** Requirements **
Quote the data lines starting at the line containing "This screenshot has width=1200, height=668." and ending at the line containing "(x=966, y=57)", both included, word for word. Leave the pictures out of your answer.

** Data for the task **
>> start
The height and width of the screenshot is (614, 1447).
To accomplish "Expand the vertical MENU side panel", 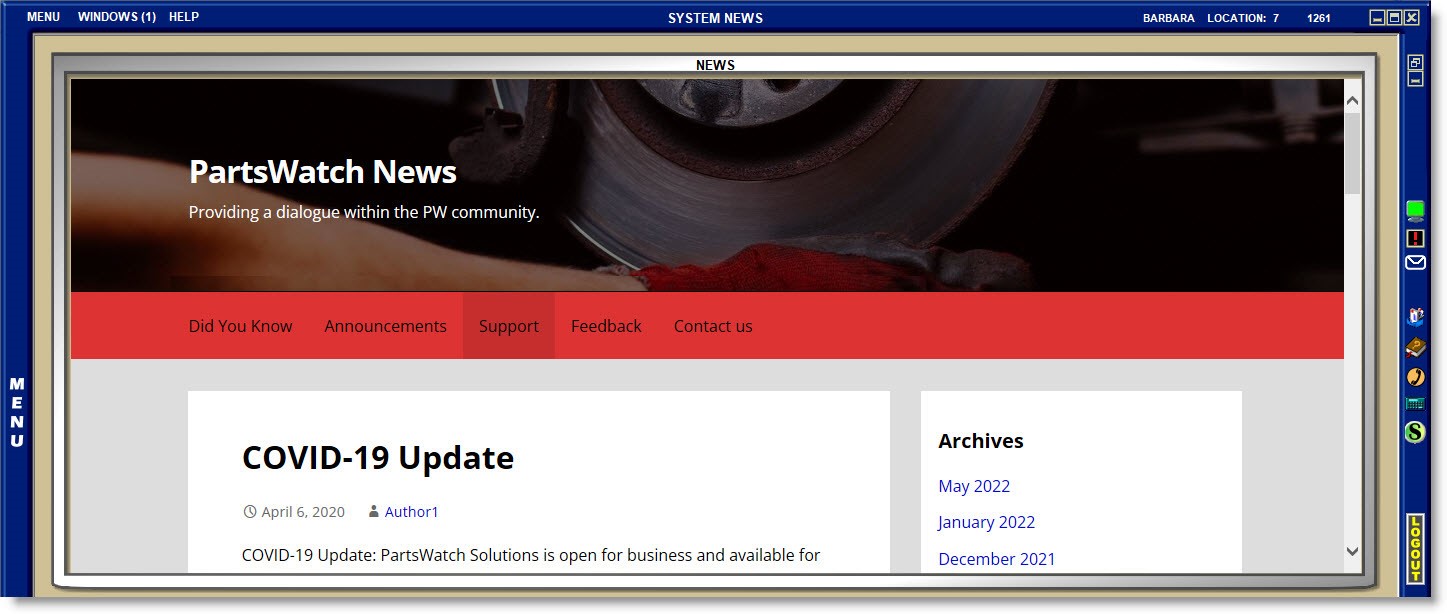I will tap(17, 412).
>> end
>> start
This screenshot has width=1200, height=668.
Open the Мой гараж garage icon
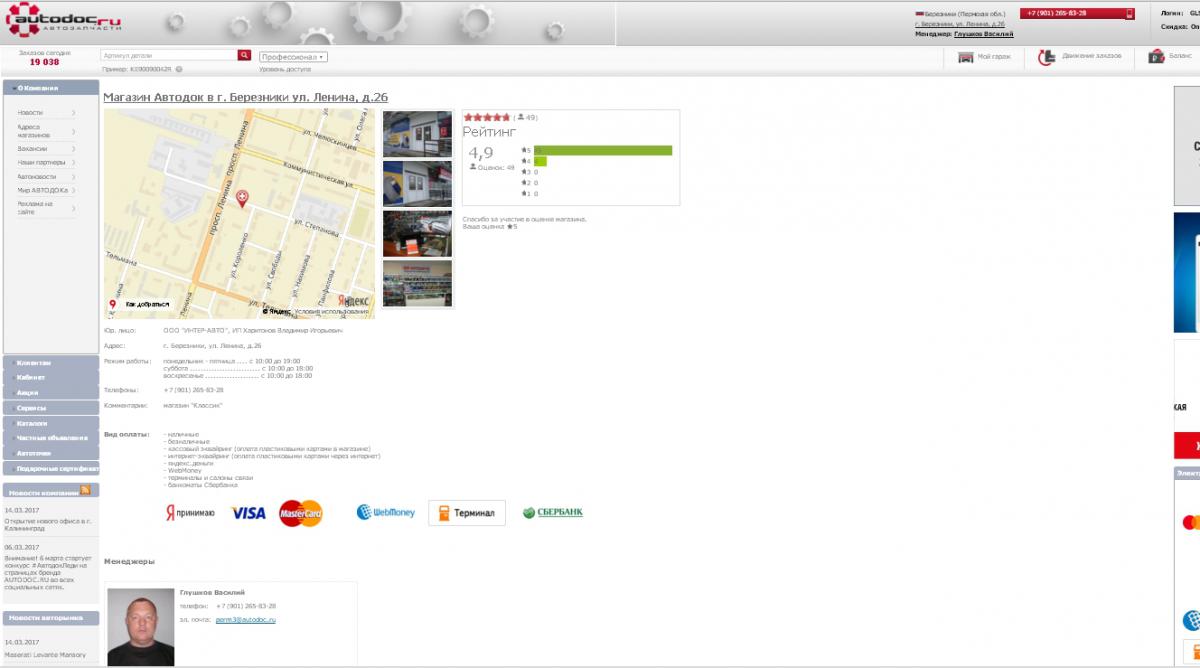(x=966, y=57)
>> end
** Completed task **
This screenshot has width=1200, height=668.
Open the Мой гараж garage icon
(x=966, y=57)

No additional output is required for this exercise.